- [Page]

The
birth of the Job’s Daughters’ Flag was
on August 22, 1934, in the City of Portland, Oregon, USA
at
which time the Supreme Guardian Council held their Annual
Session. The presiding officers at this meeting were Mrs.
Ida B. Smith, from San Francisco, California, Supreme Guardian,
and Mr. Guy O. Henderson of Chicago, Illinois, Associate
Supreme Guardian. At this session, THIS FLAG was adopted
unanimously as the Official Job’s Daughters’ Flag.

“May
this emblem, through the ages,
For our Daughters wave on high;
Ever upward, onward striving,
‘Til
love shall rule in earth and sky.”
The
designer of this flag was Mr. Mattrup Jensen, PAGG of California,
Past
Associate Supreme Guardian. In “History
of Flag”, he has written the following.

- [Supplied entries]
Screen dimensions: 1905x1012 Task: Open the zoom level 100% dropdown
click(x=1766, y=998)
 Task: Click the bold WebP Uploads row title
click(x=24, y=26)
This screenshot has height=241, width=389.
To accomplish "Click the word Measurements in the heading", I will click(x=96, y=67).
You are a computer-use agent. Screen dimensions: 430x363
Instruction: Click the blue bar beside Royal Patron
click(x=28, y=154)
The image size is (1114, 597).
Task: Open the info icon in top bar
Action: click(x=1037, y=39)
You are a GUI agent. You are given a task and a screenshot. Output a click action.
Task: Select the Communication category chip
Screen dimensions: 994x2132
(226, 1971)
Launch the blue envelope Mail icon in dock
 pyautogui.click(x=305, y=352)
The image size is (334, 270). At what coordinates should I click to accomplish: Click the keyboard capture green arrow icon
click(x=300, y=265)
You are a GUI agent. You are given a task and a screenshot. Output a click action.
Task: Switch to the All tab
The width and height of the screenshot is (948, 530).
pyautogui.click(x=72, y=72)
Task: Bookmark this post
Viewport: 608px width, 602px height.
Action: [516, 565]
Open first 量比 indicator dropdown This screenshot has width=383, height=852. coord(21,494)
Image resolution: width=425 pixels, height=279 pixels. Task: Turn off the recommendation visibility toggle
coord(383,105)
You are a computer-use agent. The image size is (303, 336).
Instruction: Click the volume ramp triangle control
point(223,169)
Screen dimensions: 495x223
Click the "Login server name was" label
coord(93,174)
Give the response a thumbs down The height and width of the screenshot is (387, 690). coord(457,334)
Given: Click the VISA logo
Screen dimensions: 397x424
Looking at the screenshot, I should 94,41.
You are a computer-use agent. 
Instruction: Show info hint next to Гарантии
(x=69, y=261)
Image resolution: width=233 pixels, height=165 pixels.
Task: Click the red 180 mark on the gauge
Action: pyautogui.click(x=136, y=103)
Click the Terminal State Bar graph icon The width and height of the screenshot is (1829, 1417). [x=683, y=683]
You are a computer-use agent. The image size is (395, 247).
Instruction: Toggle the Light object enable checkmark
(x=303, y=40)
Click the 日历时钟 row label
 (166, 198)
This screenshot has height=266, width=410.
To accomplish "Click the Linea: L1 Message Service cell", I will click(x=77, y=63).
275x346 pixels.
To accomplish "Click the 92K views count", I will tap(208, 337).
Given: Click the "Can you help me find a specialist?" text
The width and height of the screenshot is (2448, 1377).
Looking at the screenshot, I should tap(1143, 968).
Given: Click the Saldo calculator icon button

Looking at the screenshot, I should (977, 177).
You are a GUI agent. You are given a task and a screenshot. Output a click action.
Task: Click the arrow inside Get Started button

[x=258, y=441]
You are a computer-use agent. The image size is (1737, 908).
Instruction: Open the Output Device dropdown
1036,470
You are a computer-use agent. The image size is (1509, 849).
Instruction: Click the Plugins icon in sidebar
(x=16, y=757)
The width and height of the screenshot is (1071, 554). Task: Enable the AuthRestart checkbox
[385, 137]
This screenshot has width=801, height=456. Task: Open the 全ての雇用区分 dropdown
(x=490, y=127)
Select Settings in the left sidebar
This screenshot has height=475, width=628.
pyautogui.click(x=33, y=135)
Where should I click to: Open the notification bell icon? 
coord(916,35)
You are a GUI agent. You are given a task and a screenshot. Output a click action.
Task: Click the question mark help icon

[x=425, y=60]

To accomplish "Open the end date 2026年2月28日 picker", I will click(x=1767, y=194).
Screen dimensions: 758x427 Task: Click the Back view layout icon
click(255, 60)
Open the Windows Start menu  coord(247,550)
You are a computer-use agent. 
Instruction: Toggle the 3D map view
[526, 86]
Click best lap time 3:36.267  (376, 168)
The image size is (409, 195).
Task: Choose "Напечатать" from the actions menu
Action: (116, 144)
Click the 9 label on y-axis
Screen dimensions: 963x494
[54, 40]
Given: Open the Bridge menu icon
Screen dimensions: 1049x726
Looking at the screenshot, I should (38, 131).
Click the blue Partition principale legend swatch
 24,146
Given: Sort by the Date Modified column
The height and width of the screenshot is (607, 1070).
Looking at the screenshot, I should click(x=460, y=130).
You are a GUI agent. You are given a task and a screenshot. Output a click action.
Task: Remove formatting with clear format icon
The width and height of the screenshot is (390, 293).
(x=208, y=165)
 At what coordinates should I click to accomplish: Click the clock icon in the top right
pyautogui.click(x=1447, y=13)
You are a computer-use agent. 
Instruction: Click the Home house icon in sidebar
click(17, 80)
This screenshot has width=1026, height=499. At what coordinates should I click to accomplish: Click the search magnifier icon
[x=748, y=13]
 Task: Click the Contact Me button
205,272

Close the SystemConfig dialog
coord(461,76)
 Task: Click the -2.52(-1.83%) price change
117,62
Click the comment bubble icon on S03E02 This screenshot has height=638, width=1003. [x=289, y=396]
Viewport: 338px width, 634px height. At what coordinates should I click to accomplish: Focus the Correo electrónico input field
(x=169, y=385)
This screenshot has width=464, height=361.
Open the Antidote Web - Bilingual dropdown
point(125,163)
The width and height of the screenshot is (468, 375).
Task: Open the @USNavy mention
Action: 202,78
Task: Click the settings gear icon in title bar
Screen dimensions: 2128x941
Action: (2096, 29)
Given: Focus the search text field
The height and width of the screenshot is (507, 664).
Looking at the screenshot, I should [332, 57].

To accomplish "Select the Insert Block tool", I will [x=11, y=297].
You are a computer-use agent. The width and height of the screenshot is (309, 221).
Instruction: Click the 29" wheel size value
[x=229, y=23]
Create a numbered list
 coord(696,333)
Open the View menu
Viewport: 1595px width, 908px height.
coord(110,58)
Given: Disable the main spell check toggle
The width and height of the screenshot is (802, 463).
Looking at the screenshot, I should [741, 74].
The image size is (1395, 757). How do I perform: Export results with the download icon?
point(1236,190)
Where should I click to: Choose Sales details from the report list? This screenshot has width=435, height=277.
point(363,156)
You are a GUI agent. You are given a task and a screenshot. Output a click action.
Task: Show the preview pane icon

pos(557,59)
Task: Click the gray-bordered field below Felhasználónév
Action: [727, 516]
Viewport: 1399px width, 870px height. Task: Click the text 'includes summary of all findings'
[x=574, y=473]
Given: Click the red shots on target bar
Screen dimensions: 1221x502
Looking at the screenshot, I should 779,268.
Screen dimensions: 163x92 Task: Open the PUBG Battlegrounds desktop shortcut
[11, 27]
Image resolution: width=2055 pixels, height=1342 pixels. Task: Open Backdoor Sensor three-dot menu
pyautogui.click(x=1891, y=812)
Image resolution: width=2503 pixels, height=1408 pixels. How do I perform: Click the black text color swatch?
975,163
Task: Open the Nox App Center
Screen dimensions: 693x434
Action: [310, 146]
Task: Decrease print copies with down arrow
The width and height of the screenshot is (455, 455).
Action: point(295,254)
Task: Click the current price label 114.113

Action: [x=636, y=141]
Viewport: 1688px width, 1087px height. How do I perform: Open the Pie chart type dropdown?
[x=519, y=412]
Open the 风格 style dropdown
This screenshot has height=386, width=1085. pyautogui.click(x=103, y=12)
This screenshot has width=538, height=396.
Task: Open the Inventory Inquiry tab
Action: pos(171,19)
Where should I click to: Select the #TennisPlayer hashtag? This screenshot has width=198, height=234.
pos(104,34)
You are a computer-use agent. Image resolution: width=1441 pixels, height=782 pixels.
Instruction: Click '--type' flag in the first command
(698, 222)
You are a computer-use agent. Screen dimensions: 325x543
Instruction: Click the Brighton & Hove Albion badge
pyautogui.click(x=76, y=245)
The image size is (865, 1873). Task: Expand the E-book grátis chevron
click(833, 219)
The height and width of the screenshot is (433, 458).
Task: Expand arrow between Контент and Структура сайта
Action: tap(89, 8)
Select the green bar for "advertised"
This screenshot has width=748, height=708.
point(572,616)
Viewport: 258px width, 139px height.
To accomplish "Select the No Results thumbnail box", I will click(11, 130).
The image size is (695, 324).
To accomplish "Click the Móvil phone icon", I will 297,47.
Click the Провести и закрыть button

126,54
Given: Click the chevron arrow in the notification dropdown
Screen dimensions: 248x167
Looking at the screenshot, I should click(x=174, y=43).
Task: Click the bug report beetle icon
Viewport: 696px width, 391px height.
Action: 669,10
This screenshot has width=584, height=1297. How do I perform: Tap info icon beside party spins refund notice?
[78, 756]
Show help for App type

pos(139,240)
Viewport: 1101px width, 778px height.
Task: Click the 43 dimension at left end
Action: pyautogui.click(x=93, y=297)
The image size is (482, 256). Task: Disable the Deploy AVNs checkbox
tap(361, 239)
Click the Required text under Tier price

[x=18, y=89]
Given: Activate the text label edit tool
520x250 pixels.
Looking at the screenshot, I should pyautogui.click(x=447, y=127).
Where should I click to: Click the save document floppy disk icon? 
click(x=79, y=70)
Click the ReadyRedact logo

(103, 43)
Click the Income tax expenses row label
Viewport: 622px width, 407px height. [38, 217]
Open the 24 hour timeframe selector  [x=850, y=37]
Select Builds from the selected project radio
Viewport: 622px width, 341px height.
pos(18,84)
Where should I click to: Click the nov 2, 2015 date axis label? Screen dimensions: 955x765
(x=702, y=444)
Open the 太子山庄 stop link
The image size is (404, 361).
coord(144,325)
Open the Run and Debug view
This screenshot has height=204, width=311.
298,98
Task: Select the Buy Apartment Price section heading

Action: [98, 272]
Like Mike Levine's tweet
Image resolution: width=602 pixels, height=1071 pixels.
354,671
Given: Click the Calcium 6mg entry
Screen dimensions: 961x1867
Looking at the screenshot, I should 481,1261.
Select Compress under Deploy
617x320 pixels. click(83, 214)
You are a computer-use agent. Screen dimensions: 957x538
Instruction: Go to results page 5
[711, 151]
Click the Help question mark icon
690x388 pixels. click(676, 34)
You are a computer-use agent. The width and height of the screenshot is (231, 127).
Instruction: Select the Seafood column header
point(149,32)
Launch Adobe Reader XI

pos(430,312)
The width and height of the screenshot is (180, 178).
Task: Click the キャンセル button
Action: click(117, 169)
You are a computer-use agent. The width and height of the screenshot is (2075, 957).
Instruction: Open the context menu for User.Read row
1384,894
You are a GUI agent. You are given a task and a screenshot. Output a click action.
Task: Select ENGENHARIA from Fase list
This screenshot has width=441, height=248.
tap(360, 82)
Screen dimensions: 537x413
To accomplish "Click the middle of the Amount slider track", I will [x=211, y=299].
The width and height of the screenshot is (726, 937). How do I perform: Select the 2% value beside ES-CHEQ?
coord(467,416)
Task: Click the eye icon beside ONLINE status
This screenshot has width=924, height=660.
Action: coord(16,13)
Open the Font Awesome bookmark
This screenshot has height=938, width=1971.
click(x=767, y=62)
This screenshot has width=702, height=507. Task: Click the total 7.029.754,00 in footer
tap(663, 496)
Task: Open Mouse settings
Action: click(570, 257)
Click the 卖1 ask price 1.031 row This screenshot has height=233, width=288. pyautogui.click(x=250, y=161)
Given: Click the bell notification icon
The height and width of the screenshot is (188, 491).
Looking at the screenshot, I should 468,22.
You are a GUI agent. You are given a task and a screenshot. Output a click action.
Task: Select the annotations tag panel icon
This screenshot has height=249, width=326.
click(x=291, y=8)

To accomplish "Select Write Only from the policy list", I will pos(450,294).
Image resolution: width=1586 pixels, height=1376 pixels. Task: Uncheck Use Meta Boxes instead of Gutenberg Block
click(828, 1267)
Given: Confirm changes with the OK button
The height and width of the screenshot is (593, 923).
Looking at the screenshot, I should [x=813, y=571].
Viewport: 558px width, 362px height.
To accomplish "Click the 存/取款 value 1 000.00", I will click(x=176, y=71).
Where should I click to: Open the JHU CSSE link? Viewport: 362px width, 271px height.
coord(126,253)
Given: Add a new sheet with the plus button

- [Task requirements]
(1) In the flag history, copy the part that opens with the words containing "Ida B. Smith, from" and closes with "Job’s Daughters’ Flag.", changing "unanimously" to "by a unanimous vote".
(2) According to the flag history, why is August 22, 1934, given as the birth of the Job's Daughters' Flag?
(3) Answer these questions from the flag history:
(a) In which city did the Supreme Guardian Council hold the session where the flag was adopted?
(b) Who was Supreme Guardian at that meeting?
(c) Who designed the flag?
The records aren't needed for this work.

- [Answers given]
(1)
Ida B. Smith, from San Francisco, California, Supreme Guardian,
and Mr. Guy O. Henderson of Chicago, Illinois, Associate
Supreme Guardian. At this session, THIS FLAG was adopted
by a unanimous vote as the Official Job’s Daughters’ Flag.

(2) On that date, the Supreme Guardian Council held its Annual Session in Portland, Oregon. At that session, the flag was unanimously adopted as the Official Job's Daughters' Flag.

(3)
(a) Portland, Oregon, USA
(b) Mrs. Ida B. Smith, from San Francisco, California
(c) Mr. Mattrup Jensen, PAGG of California, Past Associate Supreme Guardian